幼い時の記憶がどのぐらい残っているかは、ずいぶん個人差があるらしい。私は、なぜか小学生以下の時の記憶がたくさん残っている。今でも覚えているのは、小学校1年生の朝礼のときのことだ。体育館でみんなで歌った歌に「ビューティフル・ネーム」という歌があり、サビのフレーズを繰り返し歌った。
実は、その年1979年は、「児童権利宣言」(59年採択)の20周年を記念して国連が「国際児童年」と定めた年で、この歌は、ゴダイゴというバンドによる「国際児童年」のテーマ曲だった。この年、世界中が子供の問題を考え、解決のために力を尽くしていこうとする動きがまとまり、「子どもの権利条約」を現実のものとするための作業部会が国連に設置された。当時の私には、そんな複雑なことはわかりようもなかったが、学校の先生が、「子供は大切にされなければならないんですよ」というメッセージを発信していたのを覚えている。
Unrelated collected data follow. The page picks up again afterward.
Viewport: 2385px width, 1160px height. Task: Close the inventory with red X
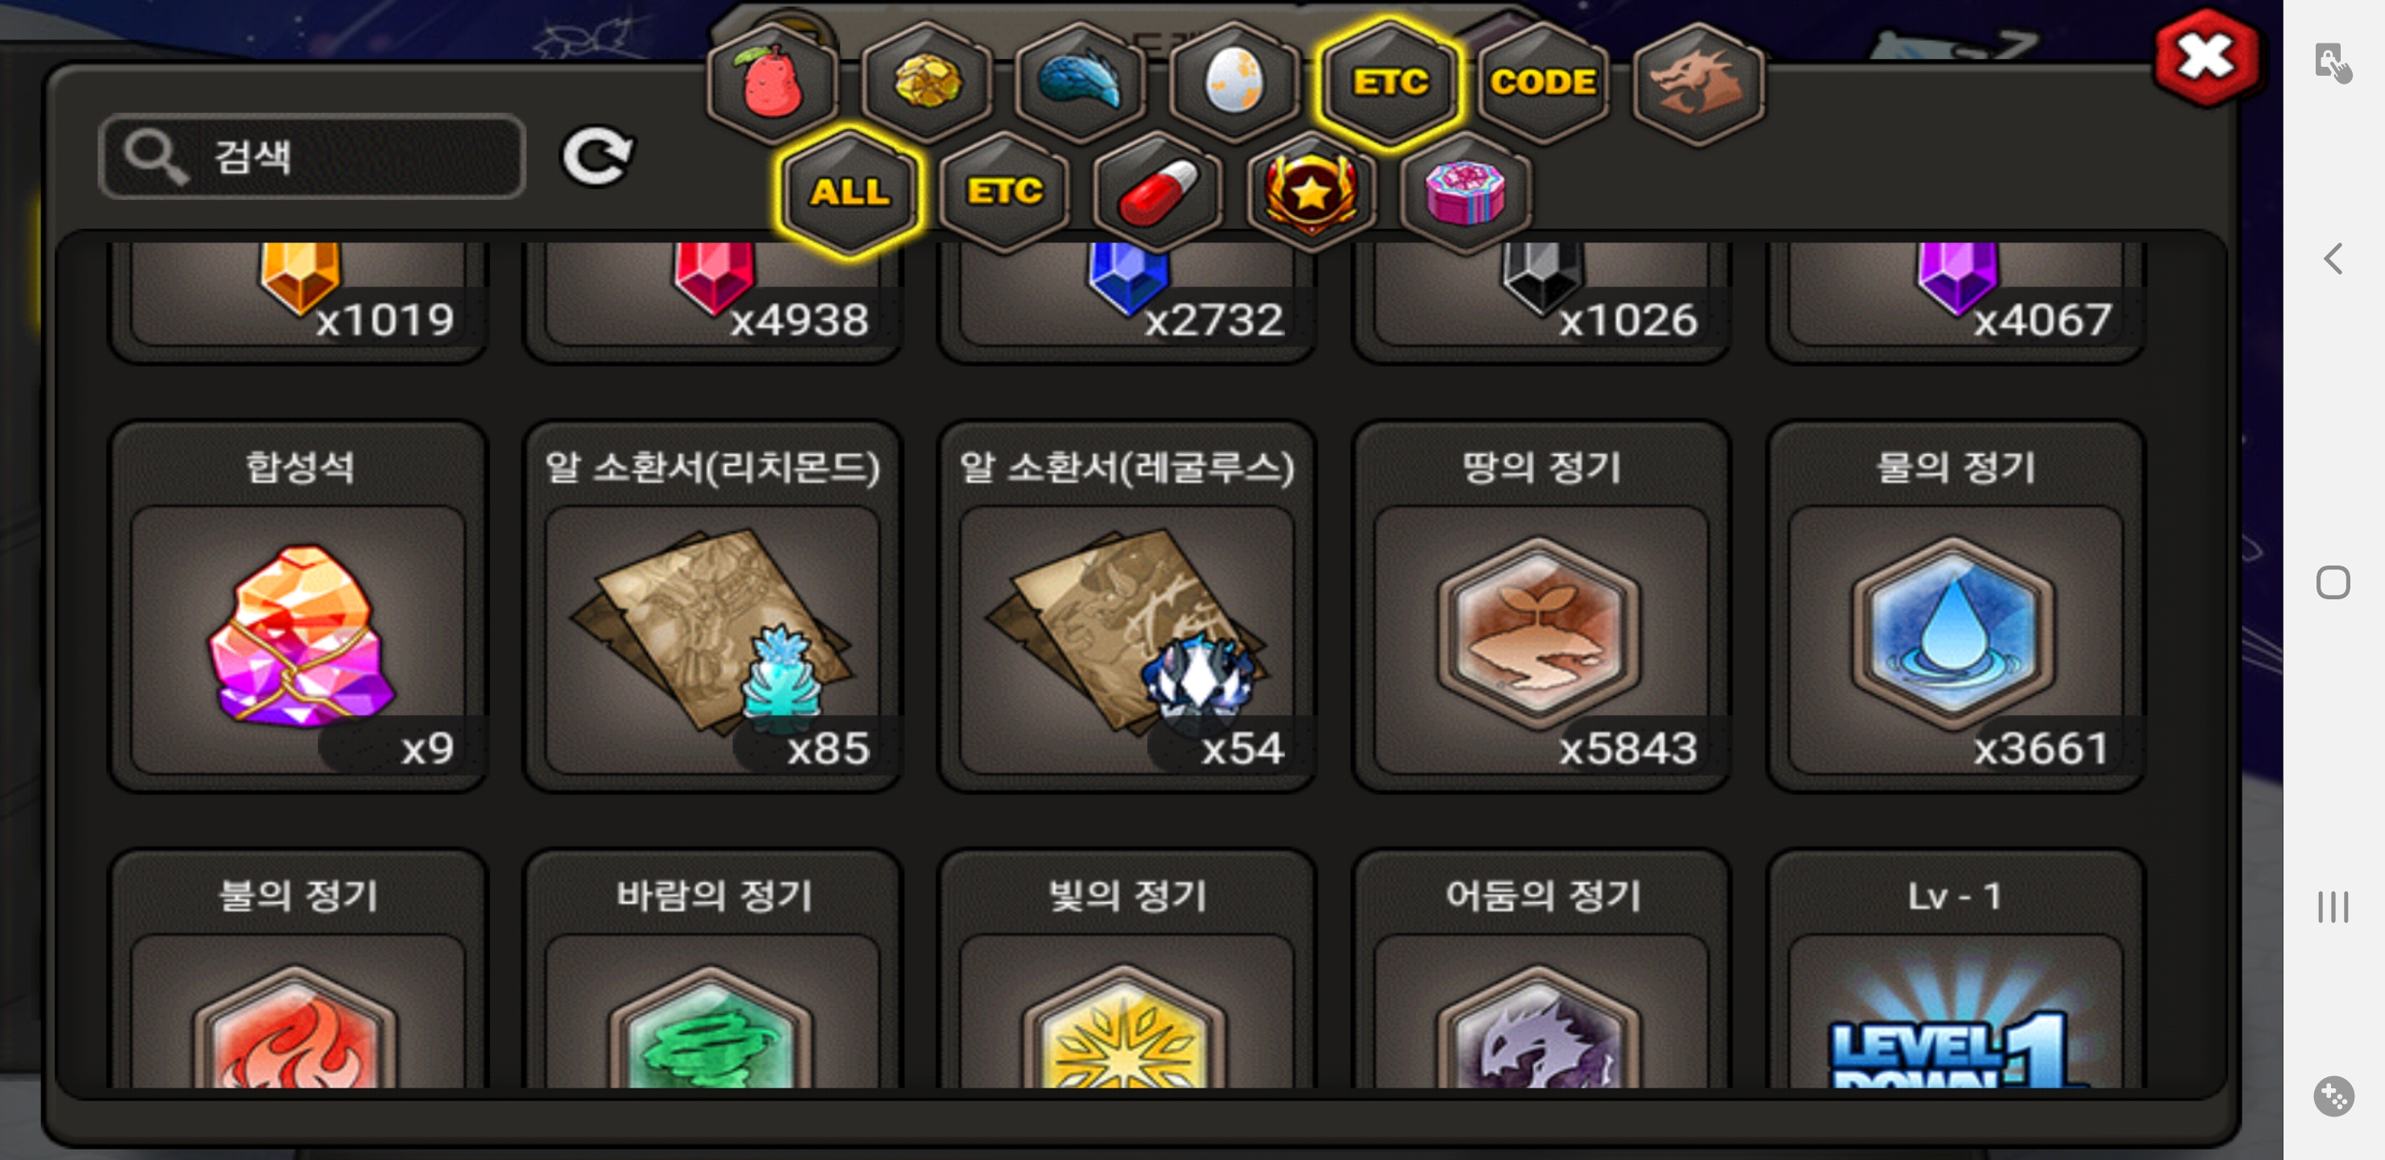[2206, 57]
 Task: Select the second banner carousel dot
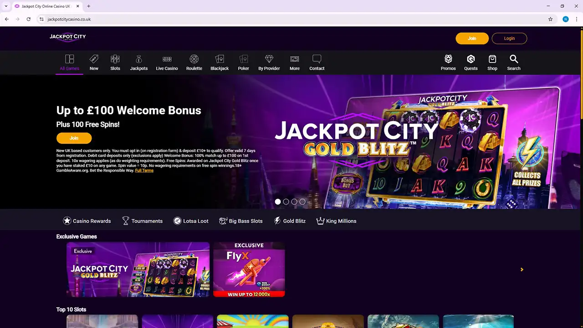[286, 201]
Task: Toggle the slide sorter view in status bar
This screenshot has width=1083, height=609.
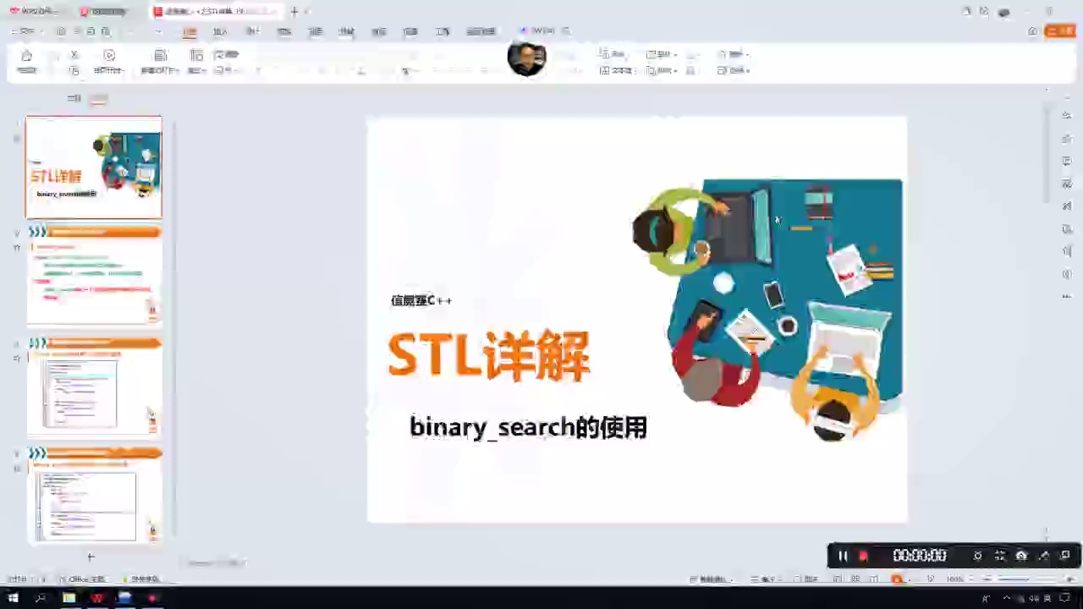Action: pyautogui.click(x=856, y=579)

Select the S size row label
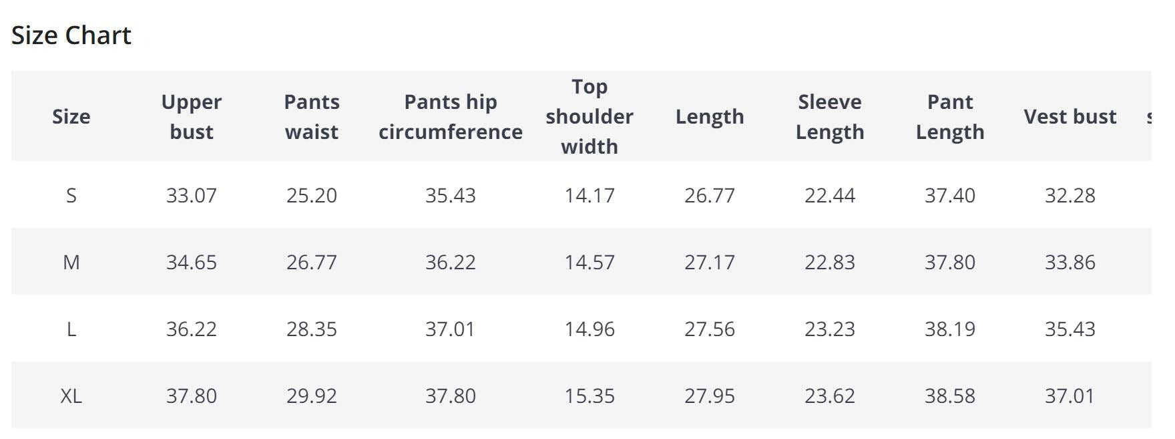pyautogui.click(x=71, y=195)
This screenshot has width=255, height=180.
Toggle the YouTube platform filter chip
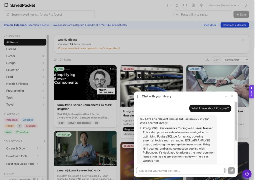(x=31, y=126)
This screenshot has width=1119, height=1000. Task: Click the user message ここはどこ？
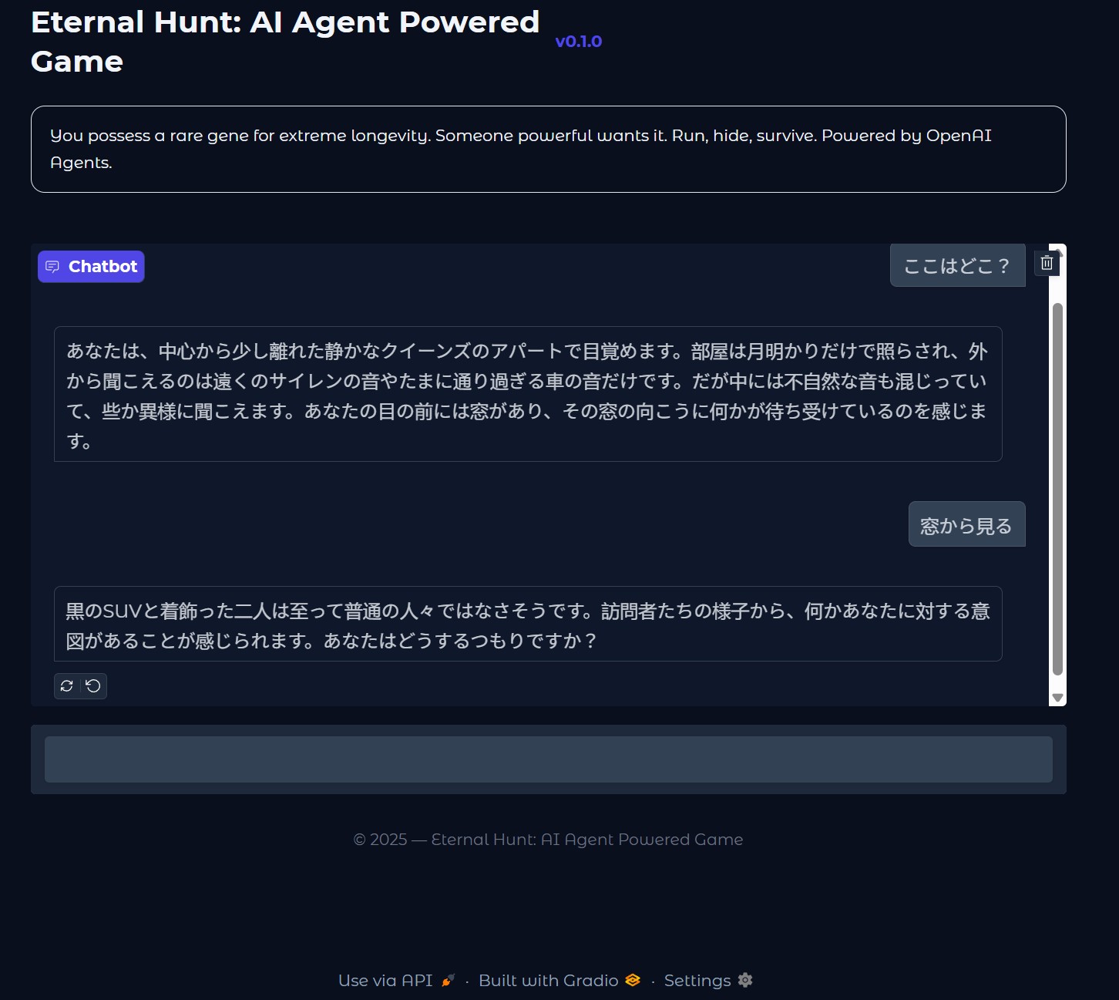click(x=957, y=266)
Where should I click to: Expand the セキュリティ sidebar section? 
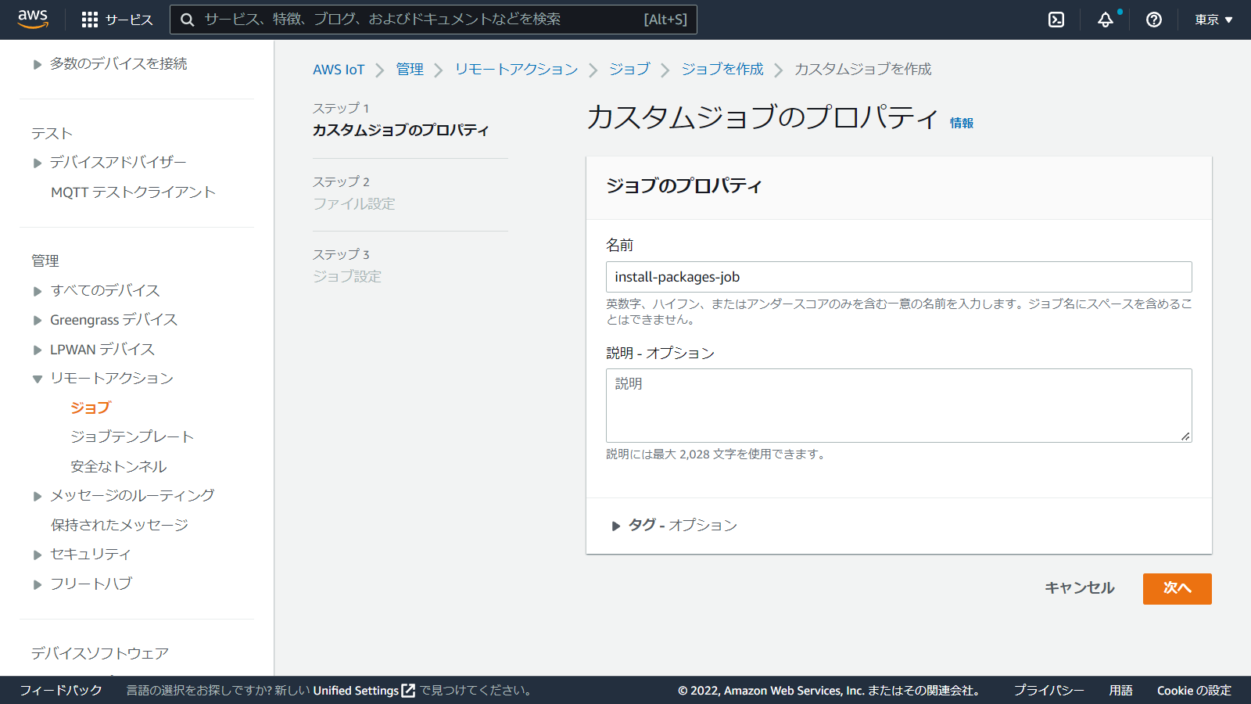[x=38, y=555]
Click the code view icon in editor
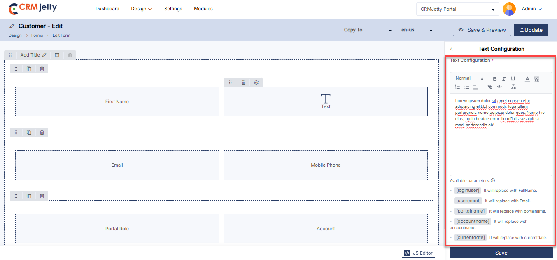Image resolution: width=557 pixels, height=260 pixels. pyautogui.click(x=499, y=87)
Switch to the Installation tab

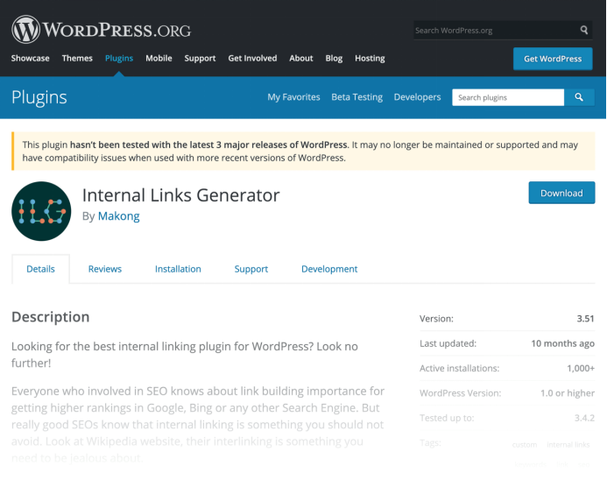[x=178, y=269]
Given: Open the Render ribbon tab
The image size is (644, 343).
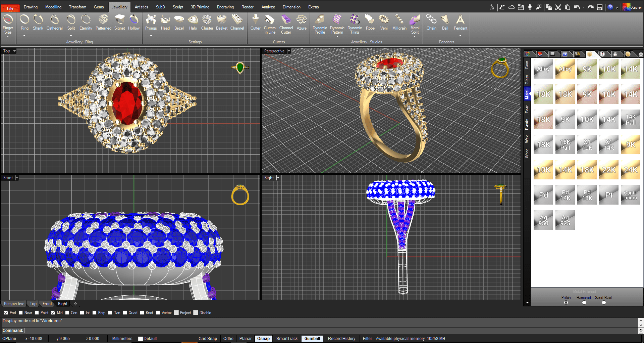Looking at the screenshot, I should click(247, 7).
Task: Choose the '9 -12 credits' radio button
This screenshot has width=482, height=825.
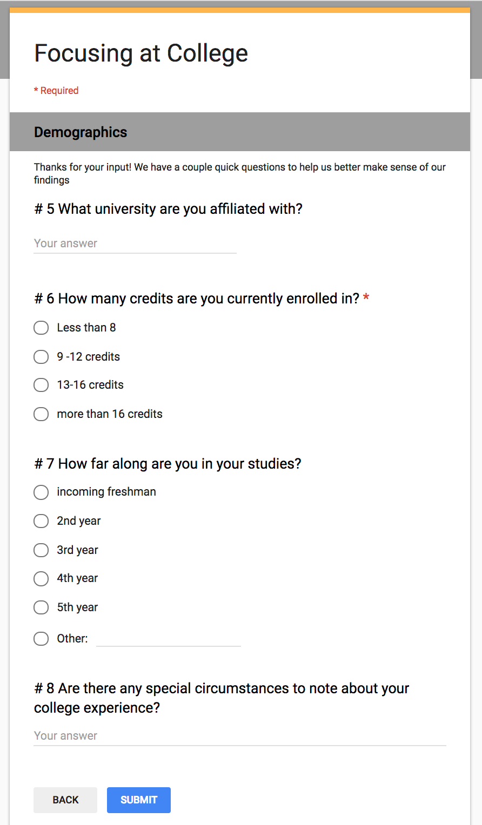Action: (41, 357)
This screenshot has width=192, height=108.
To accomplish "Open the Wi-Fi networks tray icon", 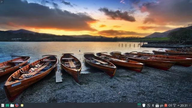I will point(174,105).
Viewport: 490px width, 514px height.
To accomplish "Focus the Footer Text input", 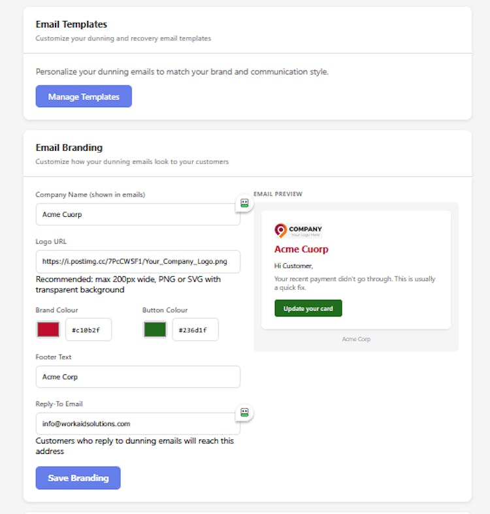I will tap(138, 377).
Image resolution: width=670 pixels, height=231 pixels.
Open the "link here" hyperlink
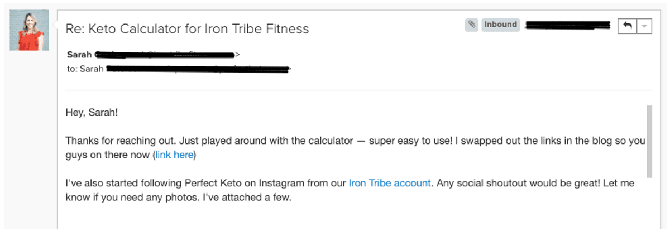(174, 155)
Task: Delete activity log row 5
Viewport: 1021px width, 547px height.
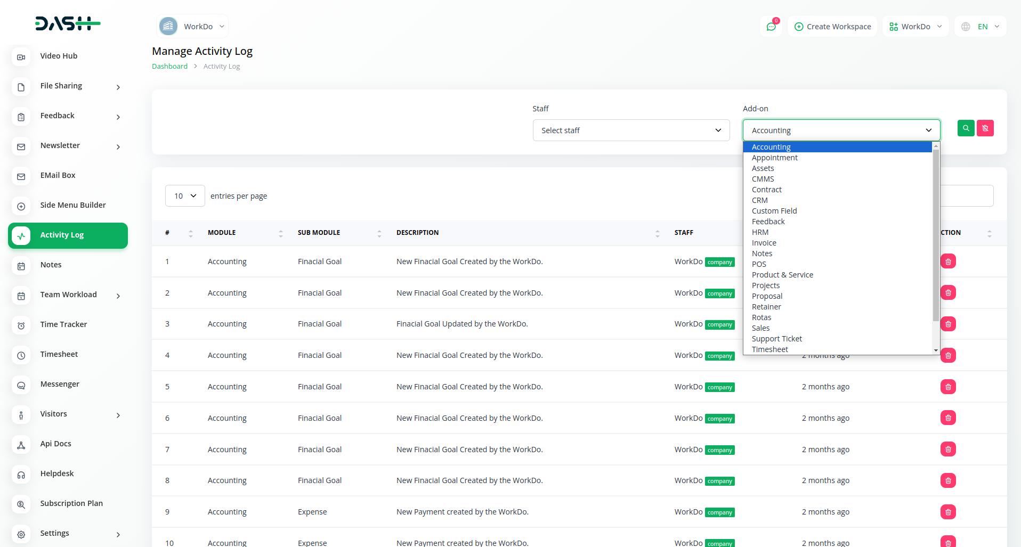Action: (x=948, y=387)
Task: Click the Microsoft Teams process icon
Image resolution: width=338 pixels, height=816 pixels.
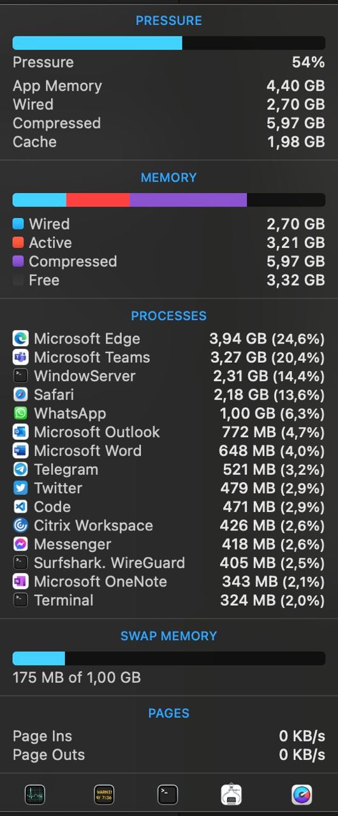Action: click(x=20, y=357)
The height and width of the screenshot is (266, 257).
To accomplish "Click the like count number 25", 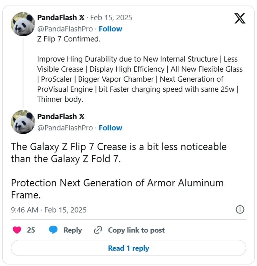I will click(x=31, y=230).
子供は大人と異なる存在で、「子供だから」認められるべき権利がある、という考えは、今でこそ当たり前だが、世界で共有されるようになったのは20世紀のことであり、比較的新しい概念といえる。戦後間もない48年にすべての人は平等であるとした「世界人権宣言」を経て、59年に「児童権利宣言」が生まれた。ここでうたわれた精神を、宣言に終わらせることなく、実際に効力のある権利条約にしていくための動きが始まったのが、79年の「国際児童年」だったのである。